Tuesday, 31 December 2013

Marketing Morals


The first moral science story of my young days which I remember was the story of a farmer, who was worried because his four sons did not work in farms and kept quarreling amongst themselves. One day he told them that he had placed his pitcher of money somewhere in the farm. He had forgotten where he had kept it. All four sons in search of the money pitcher dug the entire farm, but were unable to find the money. The farmer then requested his sons to sow a few seeds of wheat once the farm was already dug up. After a few days a healthy crop came up in the farm. The farmer then explained to his sons, the secret behind the pitcher. The actual secret was: working hard together toproduce the wealth in the form of a crop that could then be sold for money. I always wondered about the purpose of telling such stories to young children. Do they really understand the message at the age of six, seven or eight? Is there a way that the message goes across much more firmly? Are elders trying to sell the Morals to young children? Is it a type of marketing? I went back to the MBA books to understand the term “Marketing”. Marketing is explained as a "process of exchanging products and value with others". What a good example of marketing it is, when we talk of exchanging value in form of Morals. Most people will relate marketing with the purpose of financial profitability. But in this new age, the phenomenon of marketing has to be used even to establish your point well, even in the context of telling Morals.

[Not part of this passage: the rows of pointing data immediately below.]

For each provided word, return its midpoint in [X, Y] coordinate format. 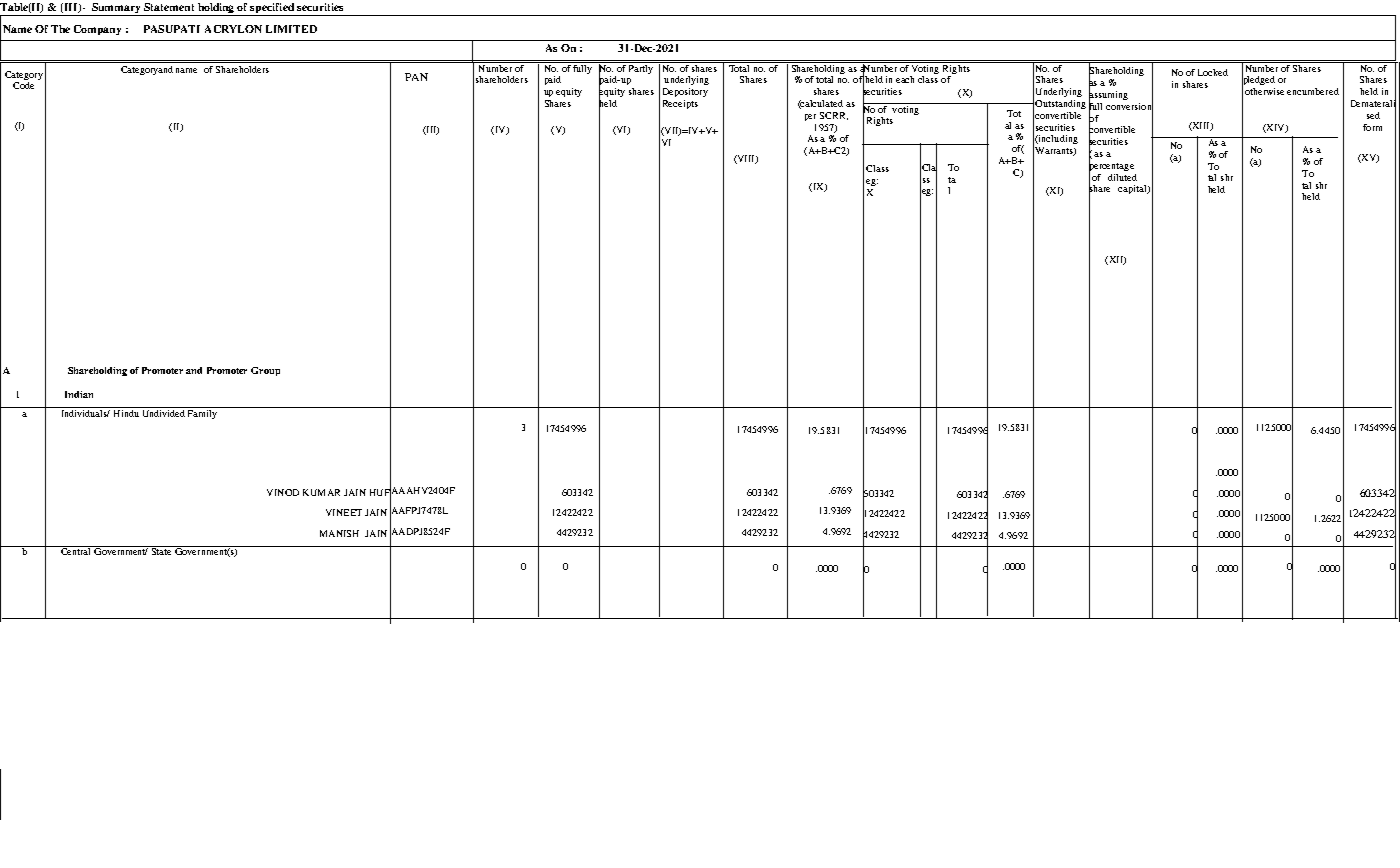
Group [265, 371]
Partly [641, 68]
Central [76, 550]
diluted [1122, 177]
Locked [1213, 72]
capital [1133, 189]
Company [97, 30]
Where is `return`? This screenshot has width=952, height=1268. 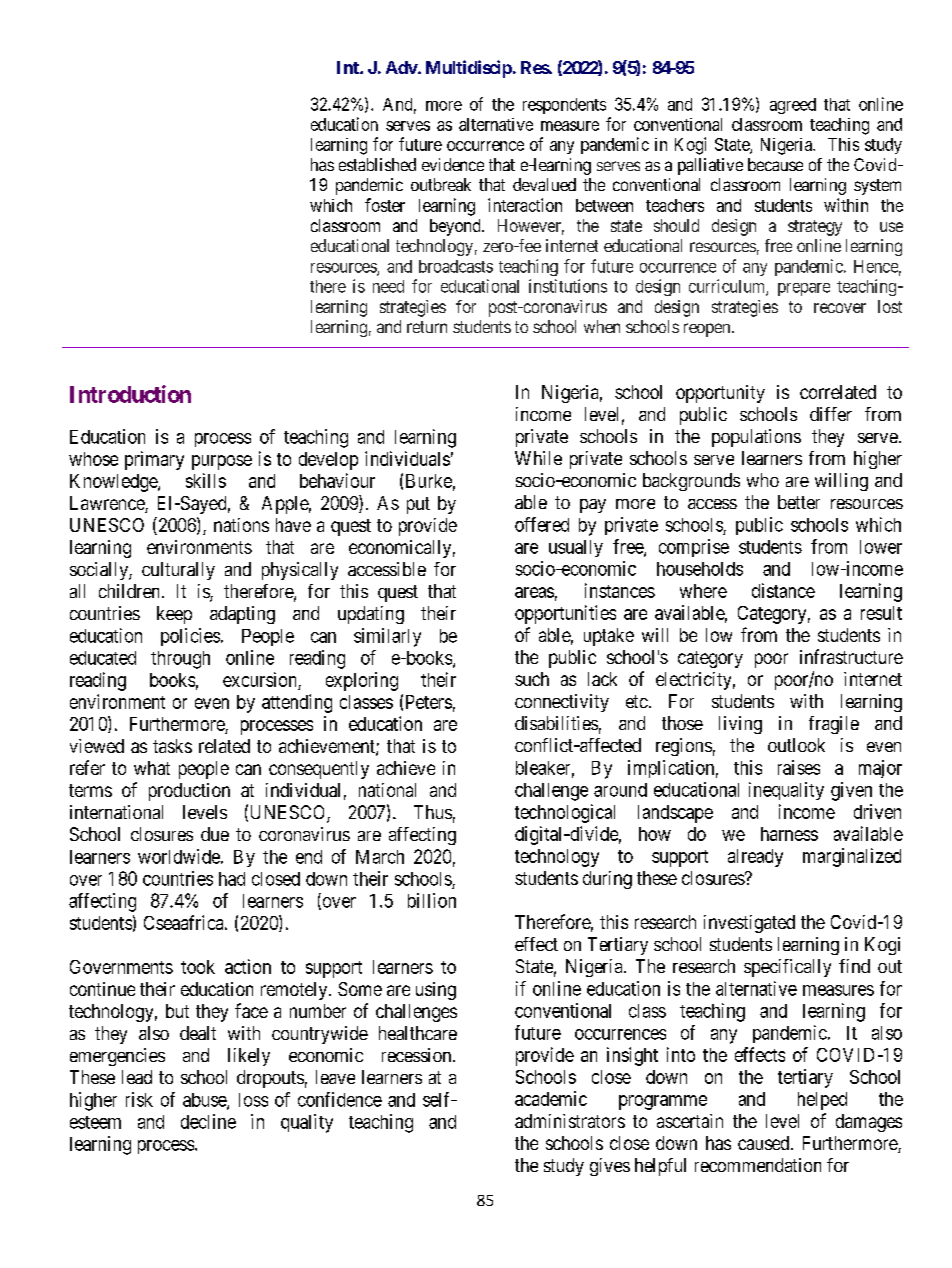
return is located at coordinates (427, 327).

Many people of my age and a generation before me have never endorsed the idea of marketing for noble purposes. They feel that marketing is a way to fool people, to make them buy useless things. They say that a good thing sells automatically. 

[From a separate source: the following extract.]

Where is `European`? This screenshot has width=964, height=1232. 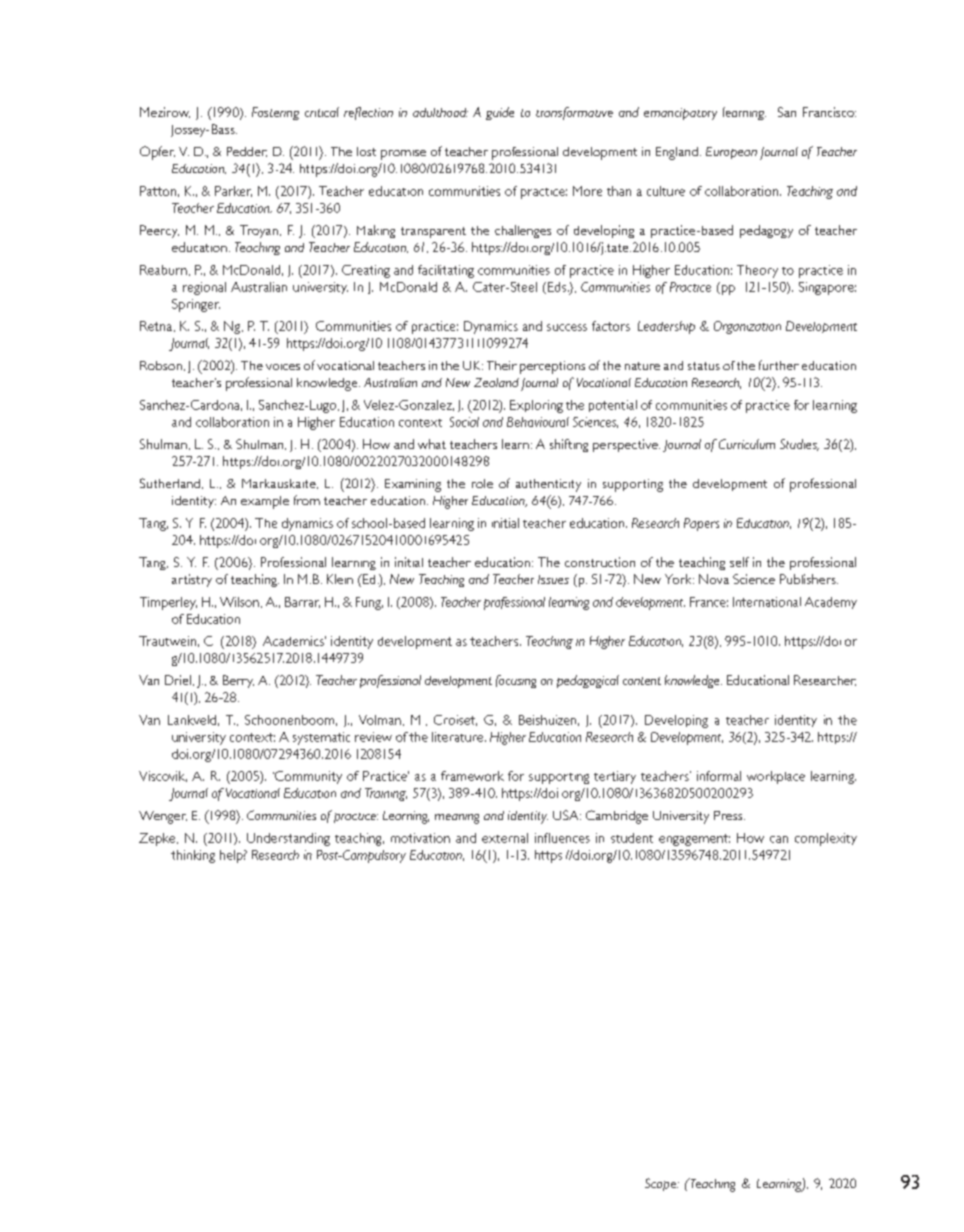
European is located at coordinates (731, 153).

Today, the number of options for good things is also very large for any user to select them and then take them. If we have to reach out to an ever increasing population for moral education, we need to use the same techniques that a typical marketer does to reach out to his clientele. We need to understand the requirements, do surveys, prepare offers, and reach out to their points of presence. I believe that using stories to tell morals is an offer made by a writer to its readers. It asks a reader to promise to take the gyan he is about to impress upon the reader and thus offers him a story to begin with. Got it, if not, wait for another story to come soon.